I just built an iOS app with a simple animation. But I am struggling with the UIViewPropertyAnimator. I want to animate a button and this works well until I leave the app (pressing home button) and going back to it. The animation has stopped and won't start again. I tried to stop the animation and start it again after the ViewController didBecomeActive but that doesn't work either.
I start the animation in the viewDidAppear method as follows:
var animator: UIViewPropertyAnimator!
override func viewDidAppear(_ animated: Bool) {
super.viewDidAppear(animated)
NotificationCenter.default.addObserver(self, selector: #selector(applicationDidBecomeActive), name: UIApplication.didBecomeActiveNotification,object: nil)
NotificationCenter.default.addObserver(self, selector: #selector(applicationDidBecomeInActive), name: UIApplication.willResignActiveNotification,object: nil)
//Start Animation
animator = UIViewPropertyAnimator.runningPropertyAnimator(withDuration: 1, delay: 0, options: [.autoreverse, .repeat], animations: {
UIView.setAnimationRepeatAutoreverses(true)

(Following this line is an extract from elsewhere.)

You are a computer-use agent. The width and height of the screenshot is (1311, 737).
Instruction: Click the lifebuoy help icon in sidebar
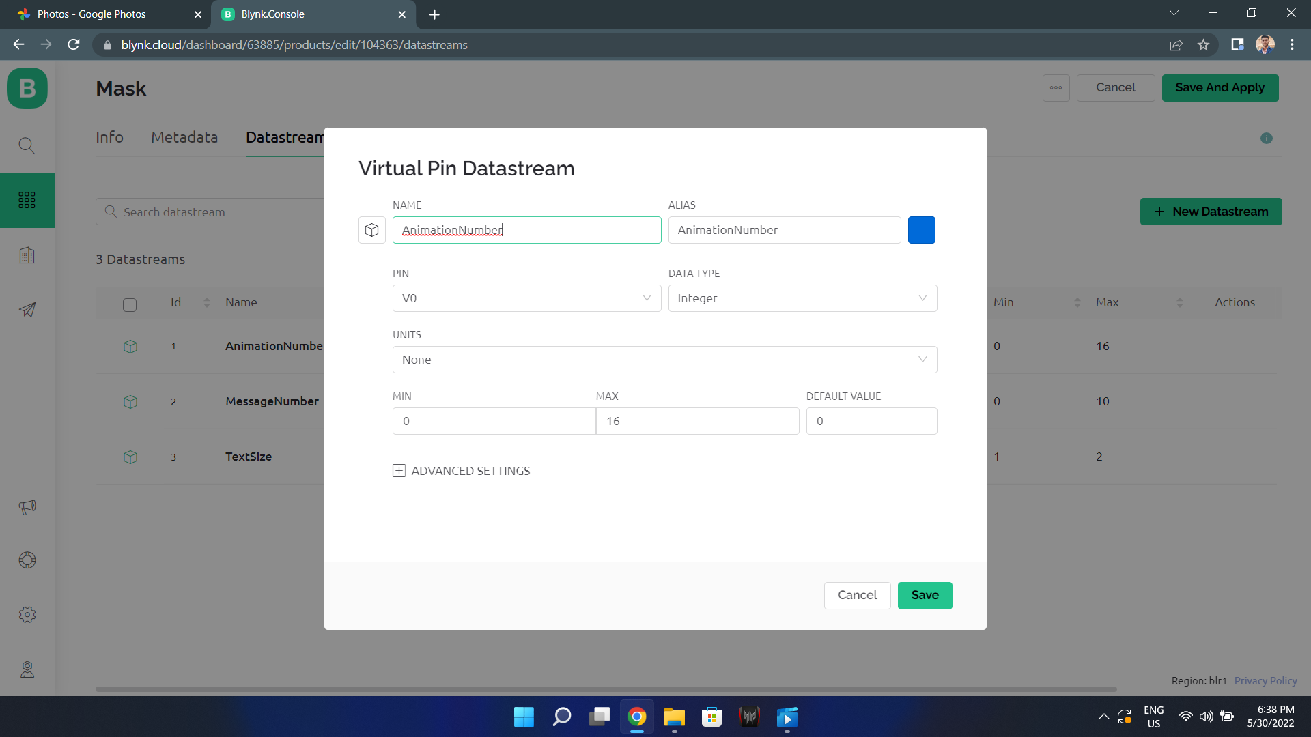[x=27, y=560]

UIView.setAnimationRepeatCount(1000)
self.scanButton.transform = CGAffineTransform(scaleX: 0.95, y: 0.95)
}, completion: nil)
animator.startAnimation()
}
And here the code where I stop and restart the animation:
@objc func applicationDidBecomeActive() {
print("Active")
animator.startAnimation()
}
@objc func applicationDidBecomeInActive() {
print("InActive")
animator.stopAnimation(true)
animator.finishAnimation(at: .current)
}
I hope you guys know how to solve this. Thanks in advance.
What you can do is make animator
a scoped property using any one of its initializers, such as the following.
private var animator = UIViewPropertyAnimator(duration: 1, curve: .linear, animations: nil)
This will allow you to re-add animations using addAnimations()
, which is what we must do since the animations themselves are lost after each call. Therefore, before calling startAnimation()
, give it animations.
@objc func applicationDidBecomeActive() {
print("Active")
animator.addAnimations {
// re-add animation
}
animator.startAnimation()
}
You can also add the animations to the initializer itself but since we're adding it before each call, I think this is cleaner.